BACKGROUND: Implantation failure remains an unsolved obstacle in reproductive medicine. Previous studies have indicated that estrogen responsiveness, specifically by estrogen receptor alpha (ER$\alpha$), is crucial for proper implantation. There is an utmost need for a reliable in vitro model that mimics the events in the uterine wall during the implantation process for studying the regulatory mechanisms governing the process. The current two-dimensional and hydrogel-based in vitro models provide only short-term endometrial cell culture with partial functionality. RESULTS: Endometrial biopsies showed an increase in E-cadherin expression on the typical window of implantation of fertile women, compared to negligible expression in recurrent implantation failure (RIF) patients.
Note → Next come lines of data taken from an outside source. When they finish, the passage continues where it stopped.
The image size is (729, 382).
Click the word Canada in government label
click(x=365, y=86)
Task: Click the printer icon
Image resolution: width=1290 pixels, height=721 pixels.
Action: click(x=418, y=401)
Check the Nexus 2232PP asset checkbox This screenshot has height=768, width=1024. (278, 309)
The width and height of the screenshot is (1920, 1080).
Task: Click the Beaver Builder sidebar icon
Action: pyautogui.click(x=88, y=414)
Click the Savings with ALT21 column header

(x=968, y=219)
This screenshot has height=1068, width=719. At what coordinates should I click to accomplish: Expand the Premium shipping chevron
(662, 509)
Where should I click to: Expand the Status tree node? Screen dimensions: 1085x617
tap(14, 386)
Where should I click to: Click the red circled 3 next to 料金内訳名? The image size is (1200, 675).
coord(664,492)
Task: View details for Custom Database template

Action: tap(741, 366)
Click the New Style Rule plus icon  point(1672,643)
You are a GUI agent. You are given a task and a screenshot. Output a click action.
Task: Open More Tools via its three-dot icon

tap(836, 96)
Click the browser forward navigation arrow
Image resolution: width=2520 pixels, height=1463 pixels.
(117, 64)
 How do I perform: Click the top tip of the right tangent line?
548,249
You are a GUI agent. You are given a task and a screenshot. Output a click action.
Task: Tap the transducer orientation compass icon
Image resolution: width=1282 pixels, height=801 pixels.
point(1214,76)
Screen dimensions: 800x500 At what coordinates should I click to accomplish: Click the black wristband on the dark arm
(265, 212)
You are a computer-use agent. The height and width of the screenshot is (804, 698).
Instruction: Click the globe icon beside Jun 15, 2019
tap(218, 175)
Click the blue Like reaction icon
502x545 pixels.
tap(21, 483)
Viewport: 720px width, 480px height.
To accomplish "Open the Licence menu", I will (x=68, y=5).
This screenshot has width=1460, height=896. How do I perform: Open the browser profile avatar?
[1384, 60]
These clinical results indicated E-cadherin as a marker for receptivity. Three-dimensional (3D) macroporous alginate scaffolds were the base for epithelial endometrial cell-seeding and long-term culture under hormone treatment that mimicked a typical menstrual cycle. The RL95-2 epithelial cell culture in macroporous scaffolds was viable for 3 weeks and showed increased E-cadherin levels in response to estrogen. Human choriocarcinoma (JAR) spheroids were used as embryo models, seeded onto cell constructs and successfully adhered to the RL95-2 cell culture. Moreover, a second model of HEC-1A with low ER$\alpha$ levels, showed lower E-cadherin expression and no JAR attachment. E-cadherin expression and JAR attachment were recovered in HEC-1A cells that were transfected with ER$\alpha$ plasmid. CONCLUSIONS: We present a novel model that enables culturing endometrial cells on a 3D matrix for 3 weeks under hormonal treatment. It confirmed the importance of ER$\alpha$ function and E-cadherin for proper implantation. This platform may serve to elucidate the regulatory mechanisms controlling the implantation process, and for screening and evaluating potential novel therapeutic strategies for RIF.